It was definitely a "hurrah" moment when Bank of America's (NYSE: BAC  ) third-quarter earnings report revealed a pumped-up Tier 1 capital ratio of 8.97%, trumping that of Wells Fargo (NYSE: WFC  ) and JPMorgan Chase (NYSE: JPM  ) . Considering the bank's troubles since the advent of the financial crisis, this achievement is certainly a feather in the cap of CEO Brian Moynihan, who has made much headway with his Project New BAC in just a couple of years' time.

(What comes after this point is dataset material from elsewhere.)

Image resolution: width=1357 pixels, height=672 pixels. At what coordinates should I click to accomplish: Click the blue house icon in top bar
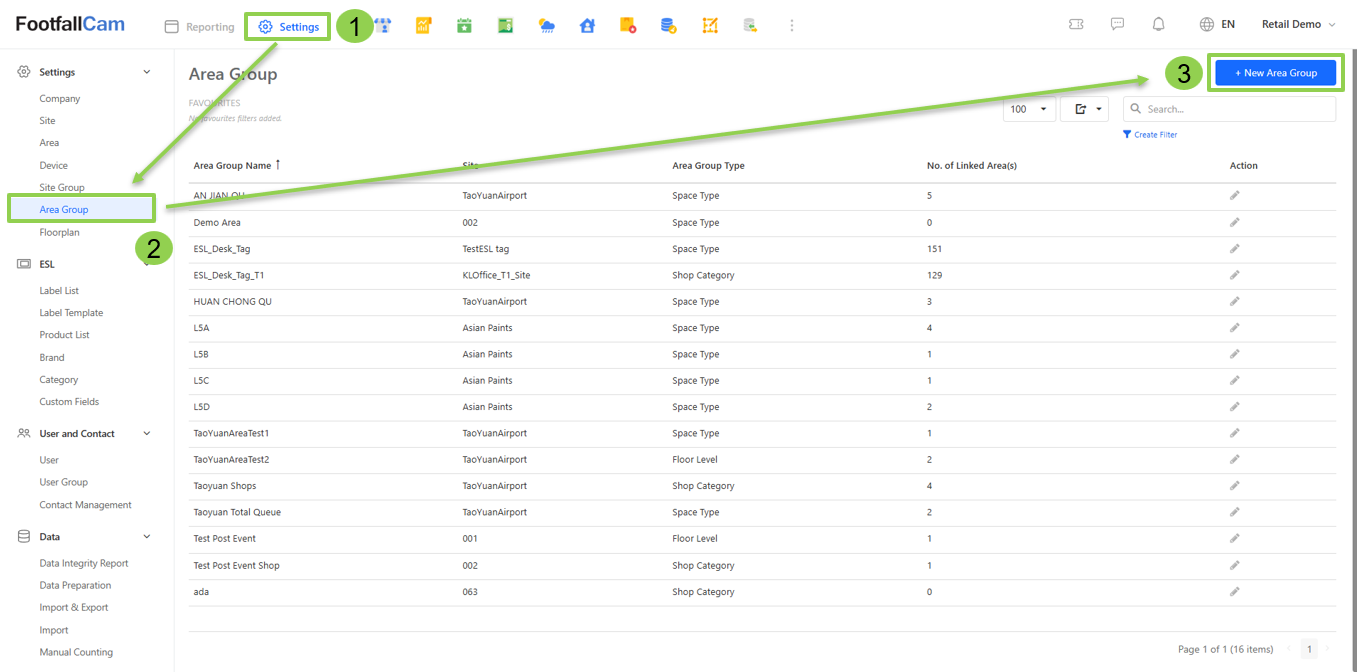587,26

As I mulled over the reasons for this success, it occurred to me that the gains that B of A has made may not be based on a sustainable, long term business plan. As far as I can tell, Project New BAC is mostly about subtracting unneeded assets to bring in cash -- which makes me wonder: Once the balance sheet is all shored up, what's the plan to bring in new business?

Nipping and tucking only goes so far
In order to reach that illustrious capital ratio, Bank of America has been doing a lot of trimming over the past year or so, in two major areas: real estate holdings and mortgage servicing rights.

The bank has been selling off much of its real estate assets, claiming that it is not part of its core business. A few weeks ago, B of A and Fortress Investment Group (NYSE: FIG  ) signed off on the sale of 12 office buildings in New Jersey for somewhere between $375 million and $400 million, according to Bloomberg. The bank had been trying to sell the lot since May, noting that it was an asset it obtained when it bought Merrill Lynch.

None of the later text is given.